The Author Of BOGEYMAN: He Was Every Parent’s Nightmare Seeks Balance Between The Crime And Remembering The Victim
I recently had the distinct pleasure of sitting down to dinner with the mother, aunt and grandmother of Jessica Ridgeway to get to know each other and talk about the possibility of writing a book about Jessica and the teenager who murdered her.
You may remember the story out of Westminster, Colorado. In October 2012, it was all over the national news after the ten-year-old fifth-grader disappeared as she was walking to school, resulting in one of the largest community- and law enforcement-based searches in Colorado history. Tragically, the search for Jessica became a manhunt for a sadistic killer when Jessica’s remains were found in garbage bags that had been left in a park.
A variety of local and federal law enforcement agencies worked to catch the killer as the community recoiled at the horror of the crime committed against a child described as funny, kind and loving by her incredibly strong family. Due to the nature and brutality of the crime, the investigators were convinced that they were looking for a monstrous adult sexual predator, possibly a serial killer. Then believing (wrongly) that the police were closing in, a seventeen-year-old named Austin Sigg told his mother that he was the killer.
Although drawn to the story in part by the family’s courageous response to the horrific tragedy from the day Jessica disappeared right through the sentencing of Sigg–and my interest in the ripple effect of violent crime on families and communities–as well as the criminal psychology of a young man who had the earmarks of a serial killer in the making, I also had reservations. Although I’ve written nine true crime books beginning with MONSTER in 1998, it was only a year ago that I published my first WildBlue Press true crime, BOGEYMAN: He Was Every Parent’s Nightmare about serial child-killer David Penton. Child murders are particularly difficult to write about, and I wasn’t sure I was ready to head back down that especially dark path in crime writing so soon after if at all.
There is no doubt that Sigg, a mortuary sciences student at a Denver-area community college who’d shown an obsession with violent child pornography since an early age, is a fascinating case study. And if I wrote about the case I’d be talking to psychologist and author Anna Salter, who is one of the leading authorities on violent sexual predators in the world and testified for the prosecution at Sigg’s sentencing hearing. But I had several reservations about writing the book: one personal, another as an true crime author, and the last having to do with Jessica’s family.

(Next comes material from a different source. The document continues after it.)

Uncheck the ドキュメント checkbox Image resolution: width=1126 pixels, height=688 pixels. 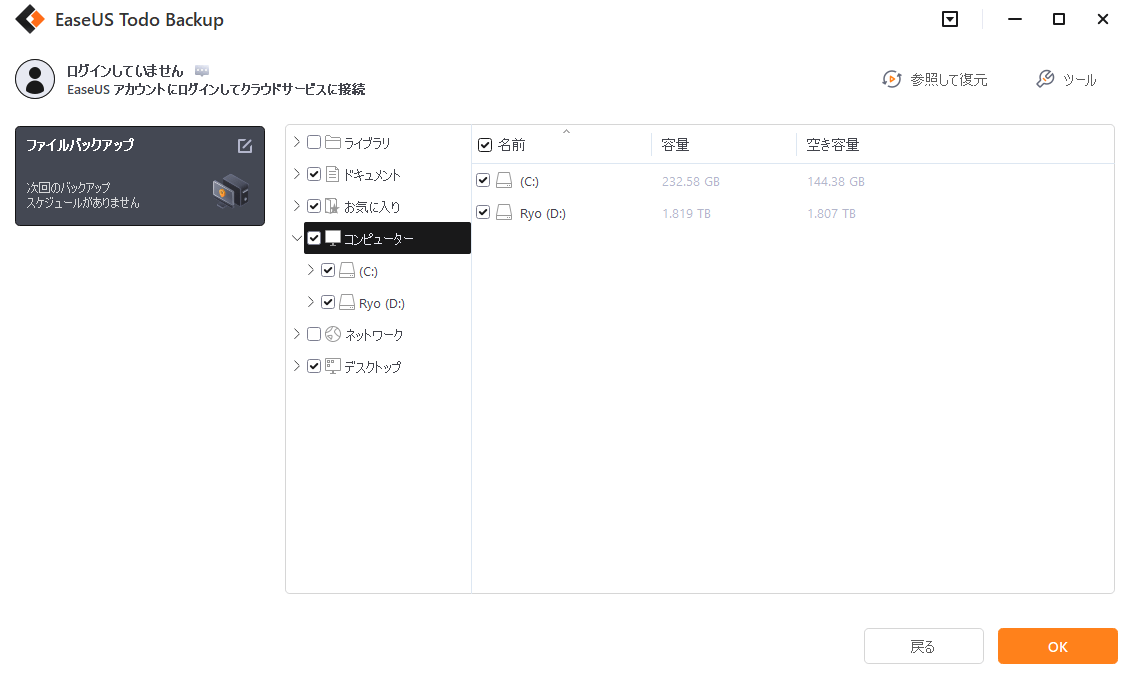[x=313, y=174]
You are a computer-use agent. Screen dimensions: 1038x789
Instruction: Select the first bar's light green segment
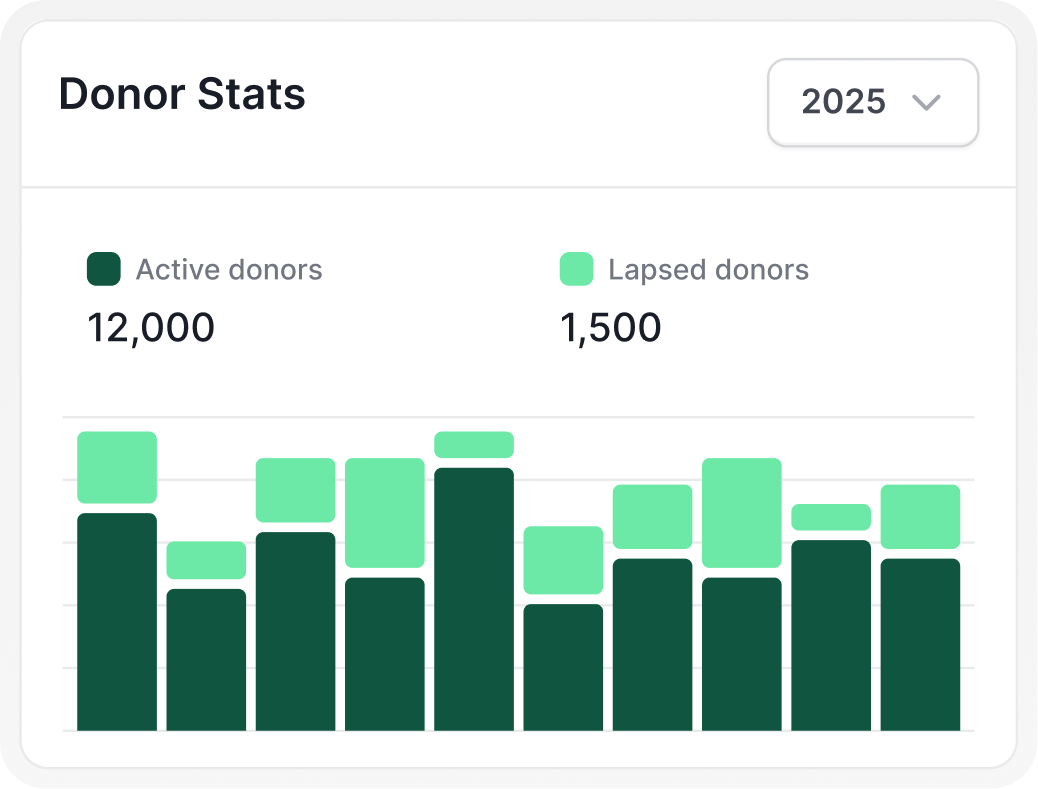point(117,467)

On a personal level, writing about the murder of children is as tough as it gets. While no one (barring murderers themselves) deserves to die, there is something particularly cruel and heartbreaking about the murder of an innocent child. They’ve barely begun their lives, and usually have so little knowledge about the evils that lurk other than as shadowy, ill-defined “bogeymen” used by their parents to scare them into caution. But they’re not real–real is playing with friends, loving your family, dreaming of the future–until it is made real by monsters like Austin Sigg. As a father myself, I can identify with the grieving parents, siblings, extended families and friends of these lost children. I find myself taking their tears and grief to heart to the extent where from time to time I have to step away from crime writing and write about something, anything, else.
On another level, as a true crime author most of us avoid stories about child killers. Done the wrong way, no one wants to read them. Even true crime book fans who are used to reading about the worst of the worst in our world will avoid stories about the murder of children. It’s just too dark, too close to home, too much. It was something I wrestled with when I first talked to Detective Gary Sweet of the Garland Police Department in Texas about the story behind what eventually became BOGEYMAN. It took me more than two years and a lot of interviews to hit on telling that story through the experiences of the detectives who worked the cases, and their families. Doing so I avoided graphic descriptions of what happened to the children; neither did I dwell on the killer, except through the eyes and ears of the detectives who sought to bring him to justice. I’ve been gratified that the overwhelmingly positive response to the book means I accomplished what I set out to do.
However, as I followed the story of what happened in October 2012 and thought about the possibility of writing a book, I came to understand that this was a story about Jessica, who she was and that she deserves to be remembered that way. It’s also about her incredibly strong and life-affirming family, and about the law enforcement officers and members of the Jefferson County District Attorney’s Office who were all affected by the crime, and about how a community came together and, though changed forever, refused to be intimidated by the evil that had walked among them. But to do that I first needed to talk to the family and ask them how they felt about telling this story. So we sat together and over a meal at an Indian restaurant got to know each other, laughed and joked–because that’s who they are–and talked about Jessica. And decided that this is a story that needs to be told, so be watching this summer for JESSICA. We’ll all get through it together.